For instance, why doesn’t Patience — or anyone — ask Daniel whether, as a veterinarian serving a farm population, he’d try to get a deferment for an exempt profession, especially given his age? He might not listen, because he refuses even to register for the draft, but so much the better—another point of conflict with his beleaguered, overwhelmed wife, more room for him to show (not explain) his principles. Also, Daniel’s situation might have changed when, a year after Pearl Harbor, Selective Service lowered the age of draft liability to thirty-eight, a fact that the narrative doesn’t mention but a circumstance that offers another possible iteration of the same conflict.

But these moral complexities, which should be the novel’s strength, wind up resolving themselves. At several points, Patience wonders whether her husband’s a weakling or has taken dubious positions, for which she hates him for short bursts, invariably snapping out of it. It’s as though the narrative prevents the characters from getting too upset with one another—a common flaw in feel-good novels, but unfortunately, Harman pushes this into the realm of cluelessness. She evokes the hurtful, ignorant trope that divides Germany into a basically decent but cowed majority and a tiny sliver guilty of all evil, a morally simplistic position that denies history and insults the victims.

Worse, Harman underlines the (studiously low-level) bigotry, rampant jingoism, small-mindedness, and government propaganda visible in Liberty; weighs that against Axis lies and brutalities; and implies that it’s a wash.
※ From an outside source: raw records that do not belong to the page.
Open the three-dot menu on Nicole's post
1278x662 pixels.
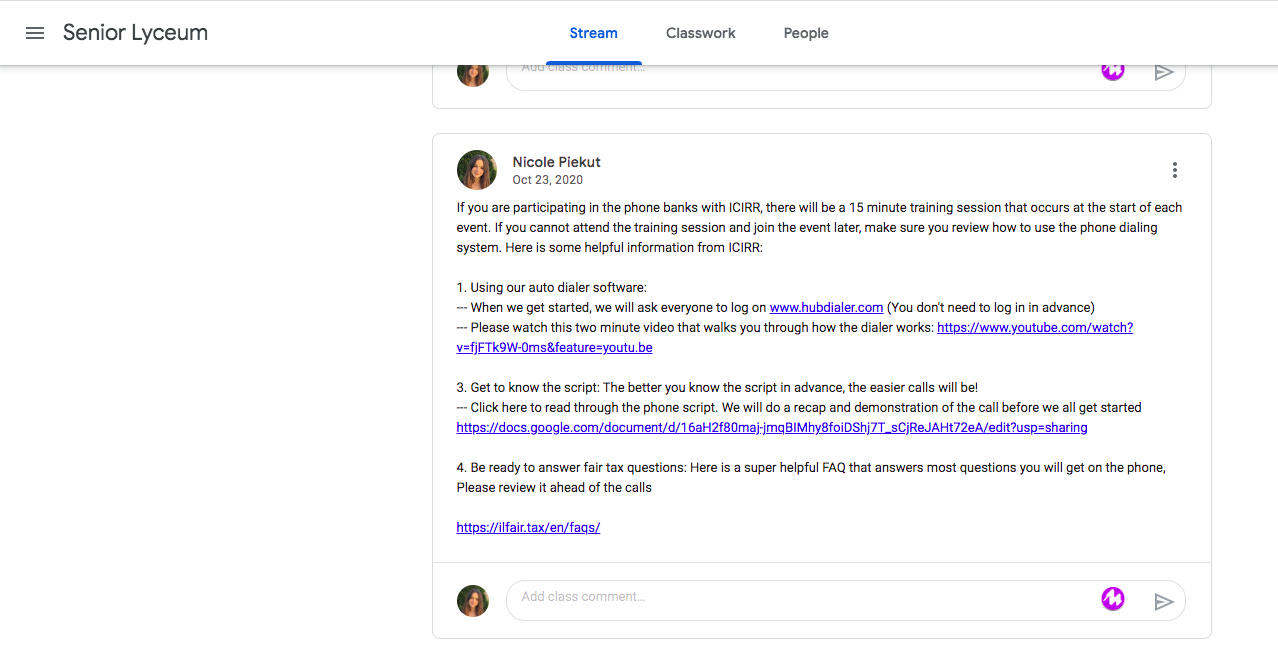1174,170
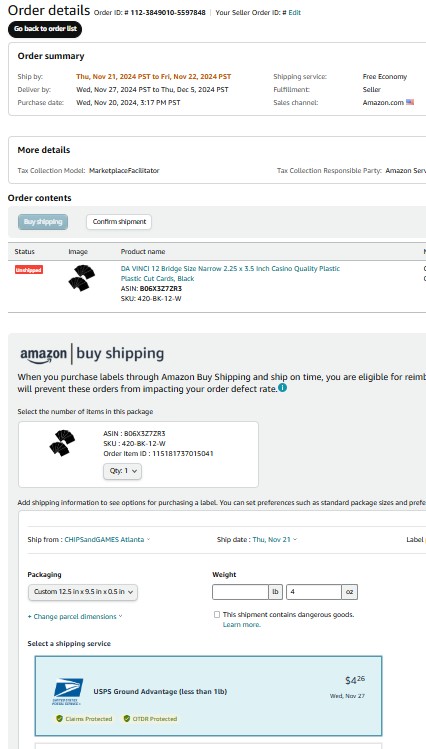Open the Packaging custom size dropdown
Screen dimensions: 426x749
pos(83,592)
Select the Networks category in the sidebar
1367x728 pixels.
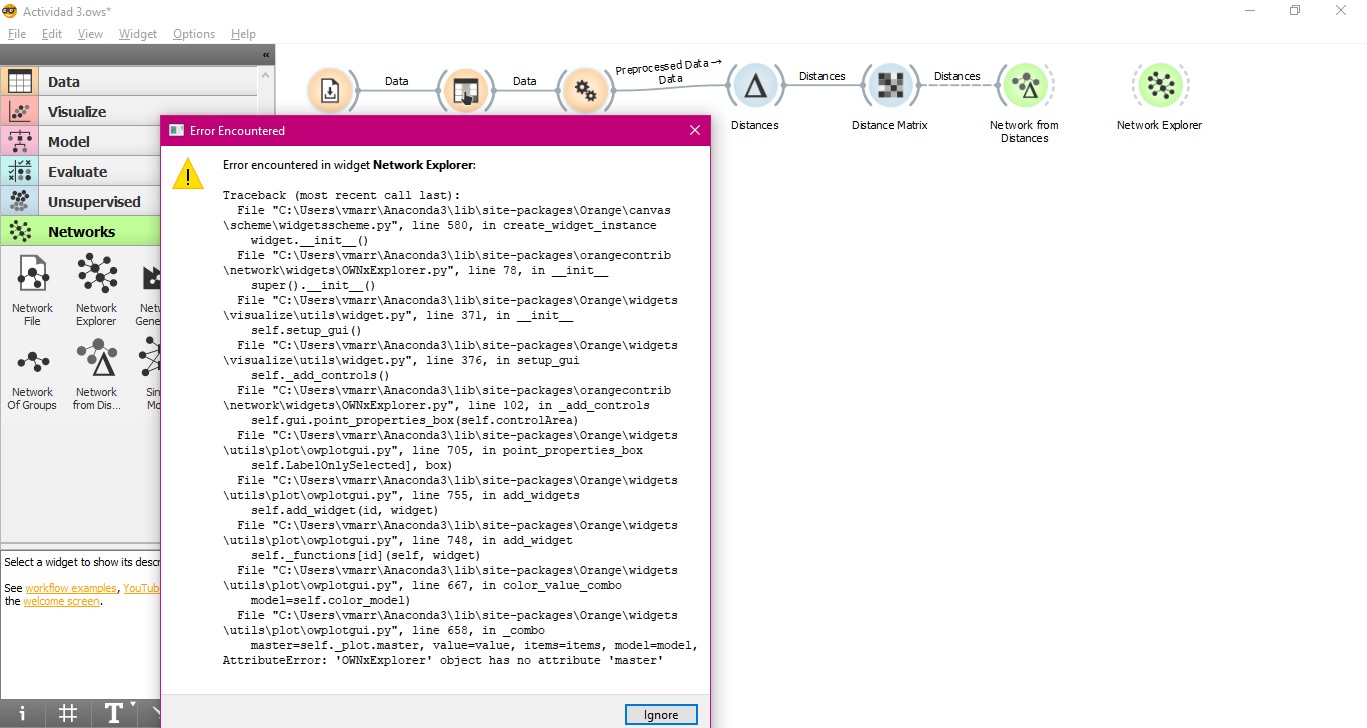pos(80,231)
I must confess I nearly lost it when a group of German POWs recently arrived to West Virginia sing a Christmas carol and in this way prove their basic humanity to Patience’s satisfaction. With little hesitation–and even less thought to what they might have done–she gives a pass to men who’ve bloodied and terrorized half of Europe. Where’s the moral sense in that?

Disclaimer: I obtained my reading copy of this book from the publisher in exchange for an honest review.